Task brief :: Reproduce the entries from the line containing "Screen dimensions: 900x562" through the end of the entries, inclusive, swapping "Toggle" for "Enable" and leaving all else unchanged. Omit the pictures from your answer.
··· Material ···
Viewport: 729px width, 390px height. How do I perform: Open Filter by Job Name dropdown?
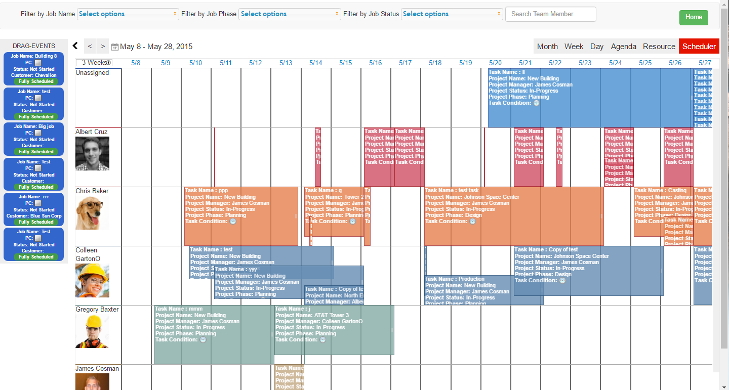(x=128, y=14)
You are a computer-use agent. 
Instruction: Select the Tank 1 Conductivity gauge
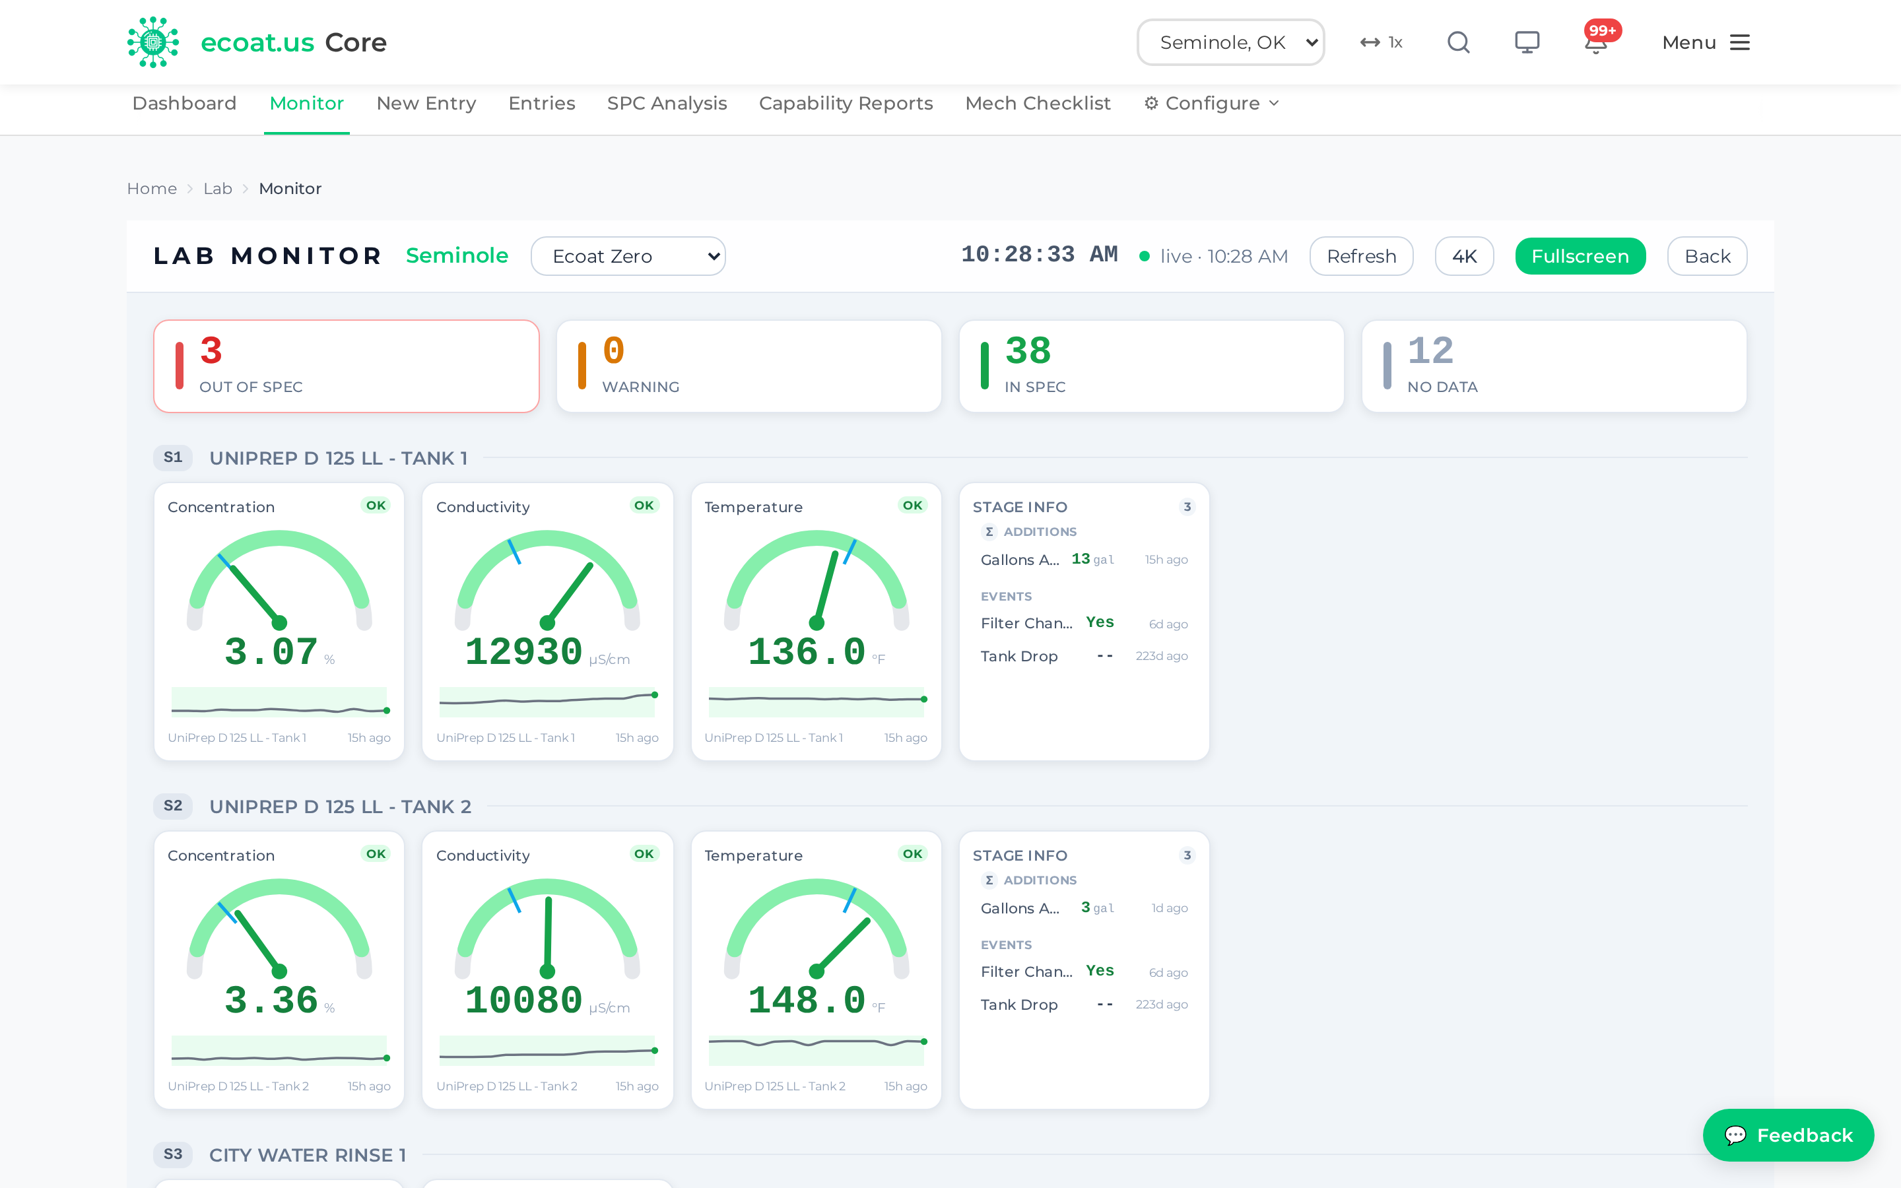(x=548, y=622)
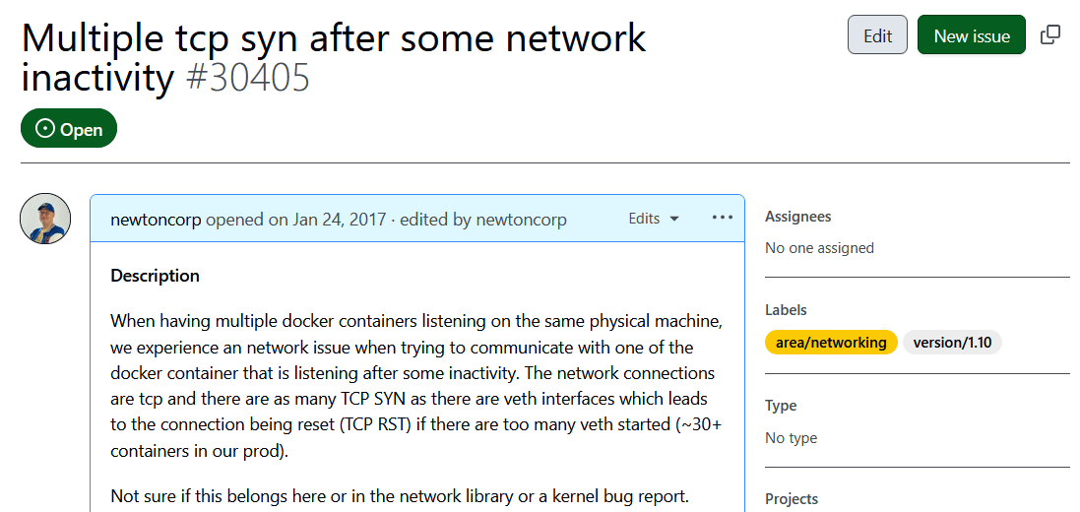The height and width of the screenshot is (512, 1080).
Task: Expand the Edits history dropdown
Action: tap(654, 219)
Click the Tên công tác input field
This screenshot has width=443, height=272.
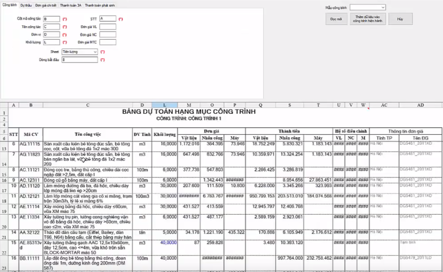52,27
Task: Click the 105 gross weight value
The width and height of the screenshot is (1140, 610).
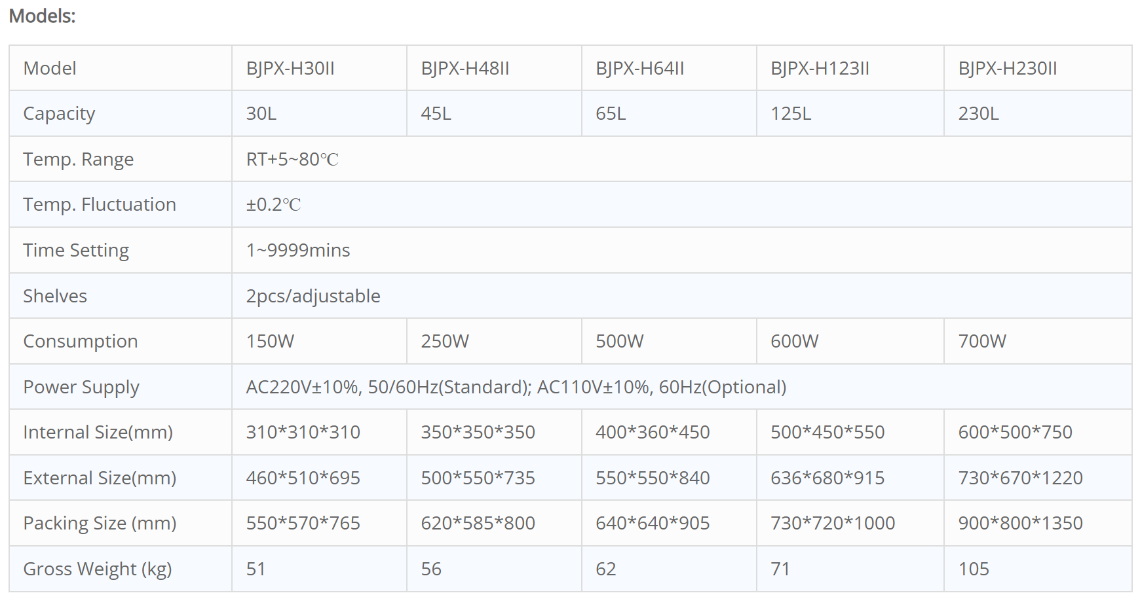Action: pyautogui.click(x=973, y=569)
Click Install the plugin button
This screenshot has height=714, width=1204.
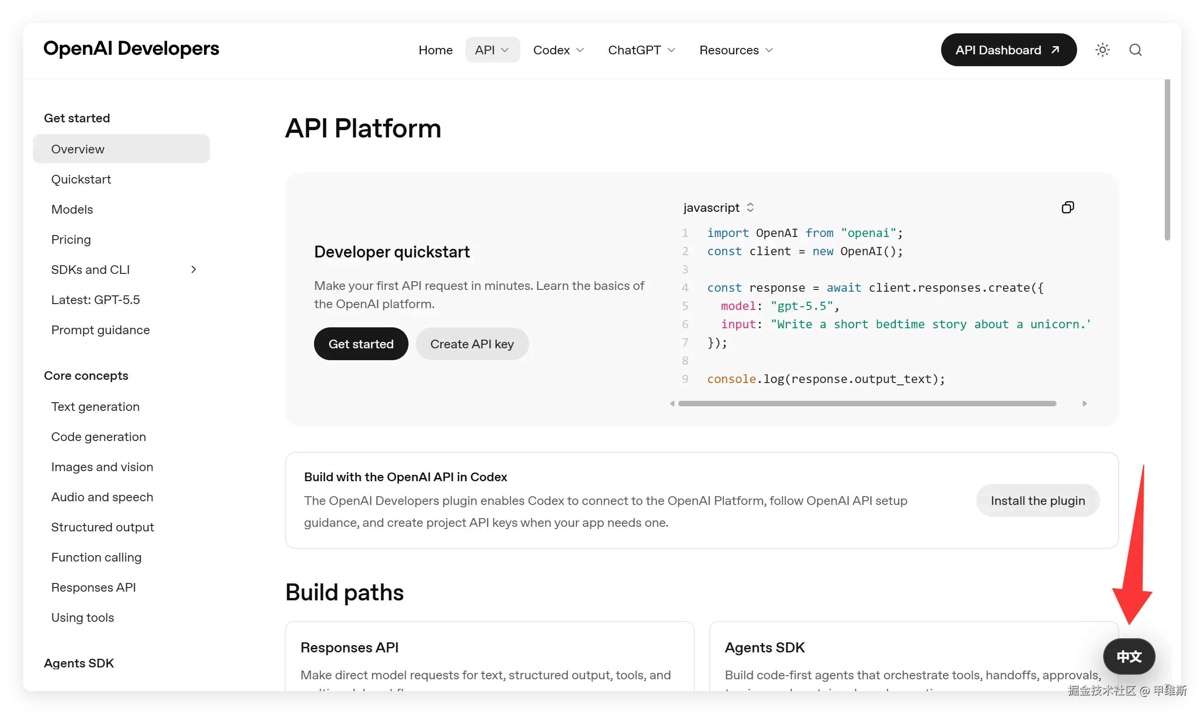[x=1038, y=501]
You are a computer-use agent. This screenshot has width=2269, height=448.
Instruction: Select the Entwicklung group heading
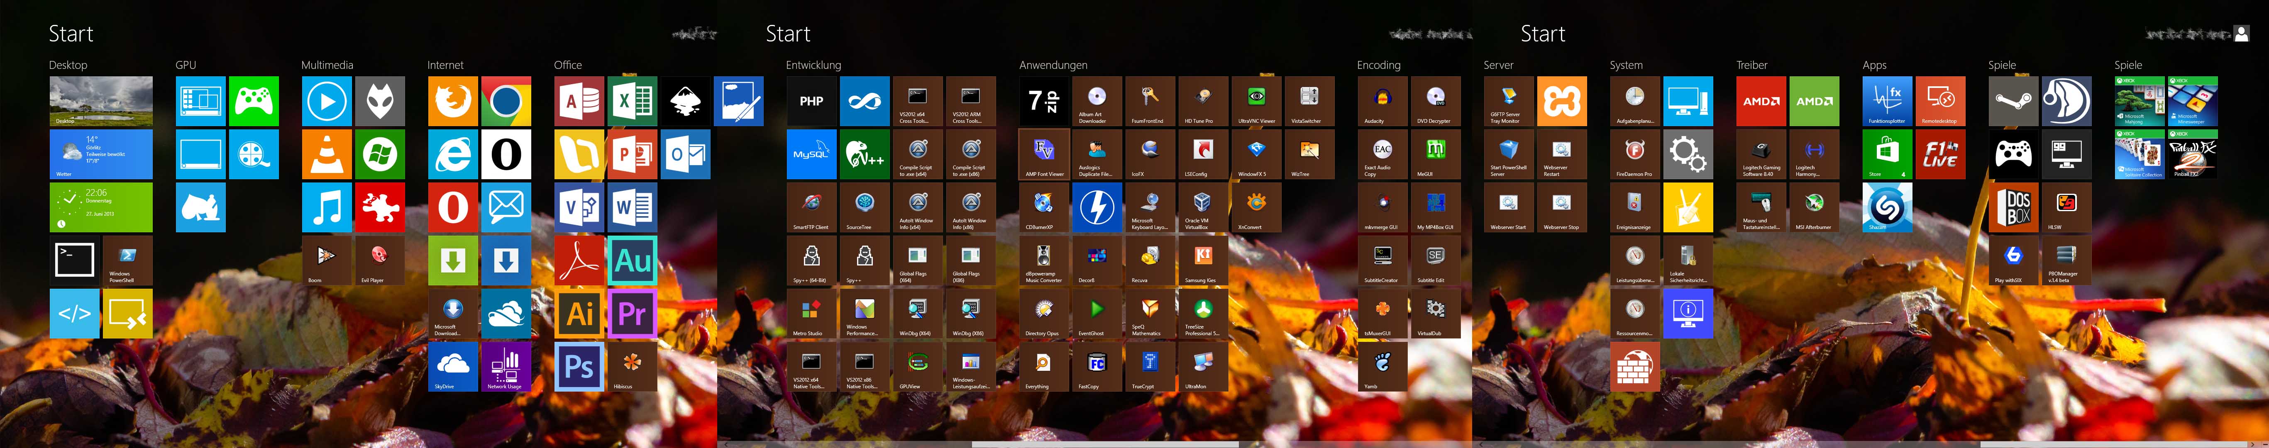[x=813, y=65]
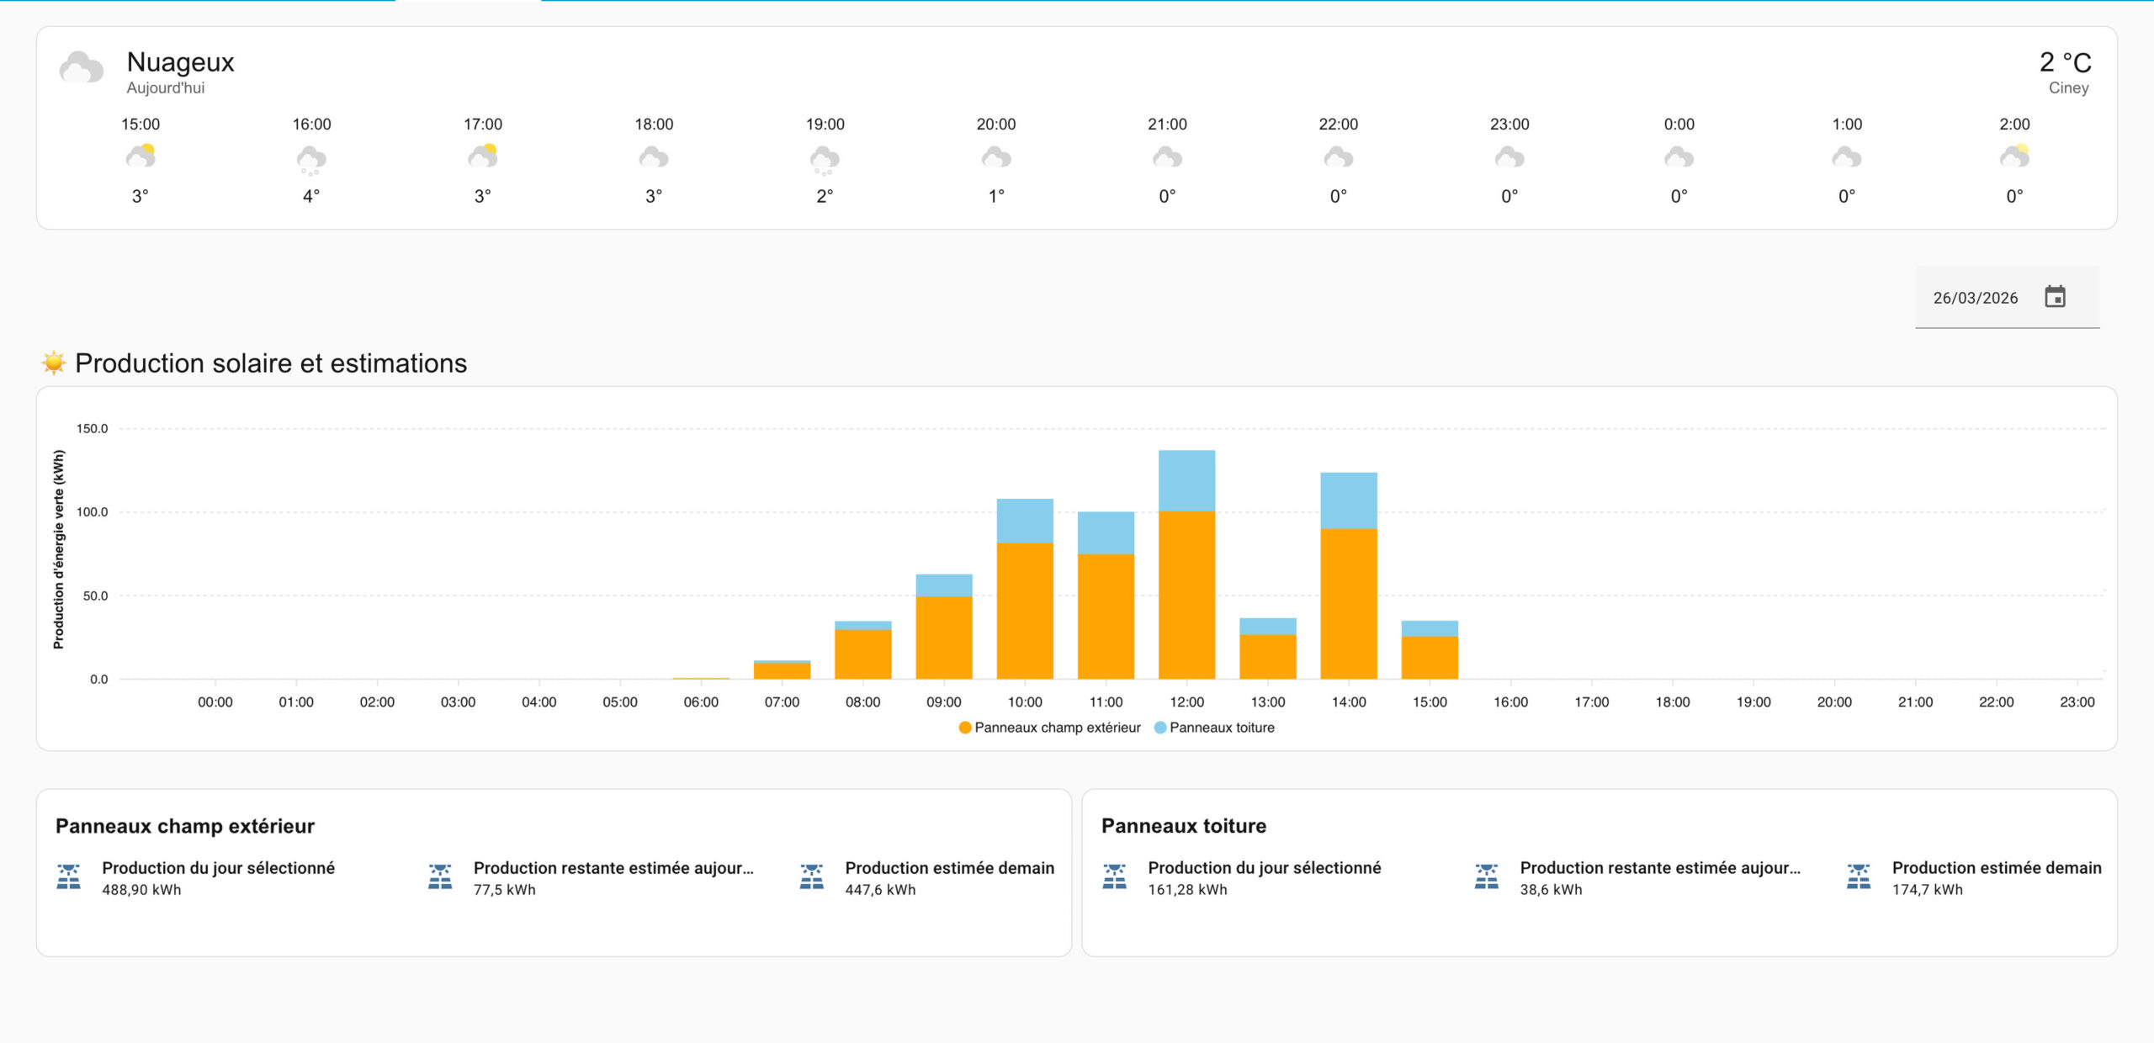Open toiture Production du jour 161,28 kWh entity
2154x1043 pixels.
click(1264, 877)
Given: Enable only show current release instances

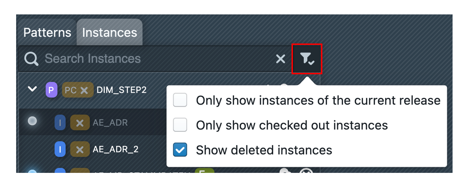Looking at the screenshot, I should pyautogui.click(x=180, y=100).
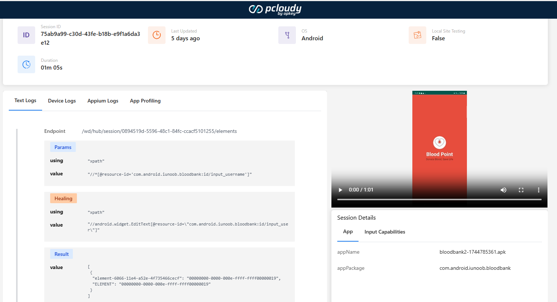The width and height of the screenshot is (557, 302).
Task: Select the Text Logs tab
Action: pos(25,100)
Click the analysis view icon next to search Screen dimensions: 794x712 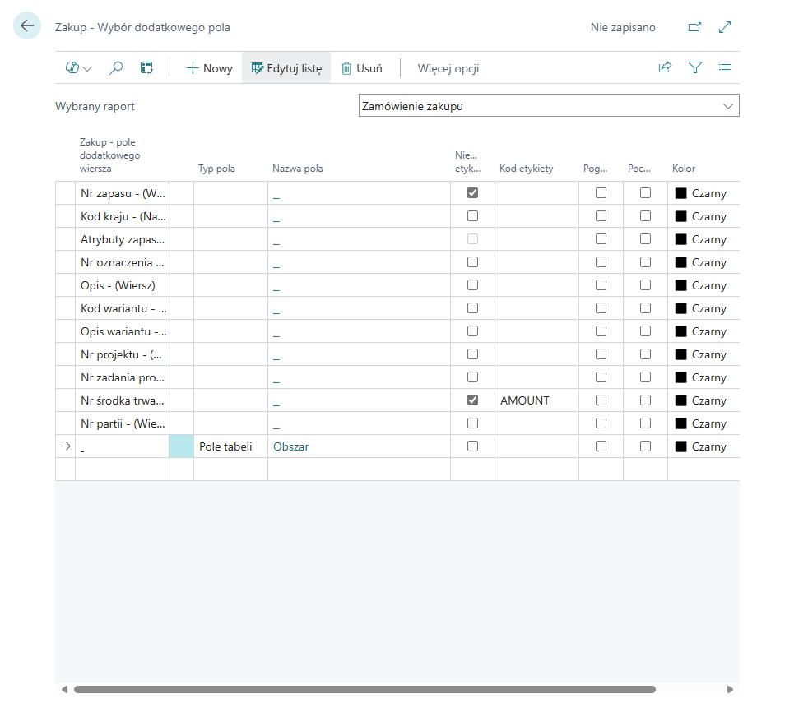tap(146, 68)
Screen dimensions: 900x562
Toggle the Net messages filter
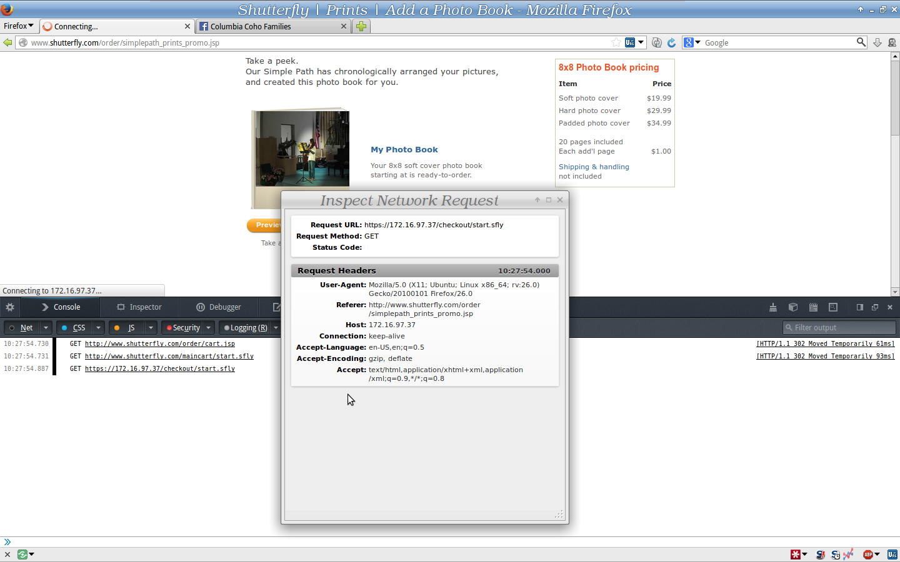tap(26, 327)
···
Task solution ::
Screen dimensions: 900x562
Enable the Net messages filter
tap(26, 327)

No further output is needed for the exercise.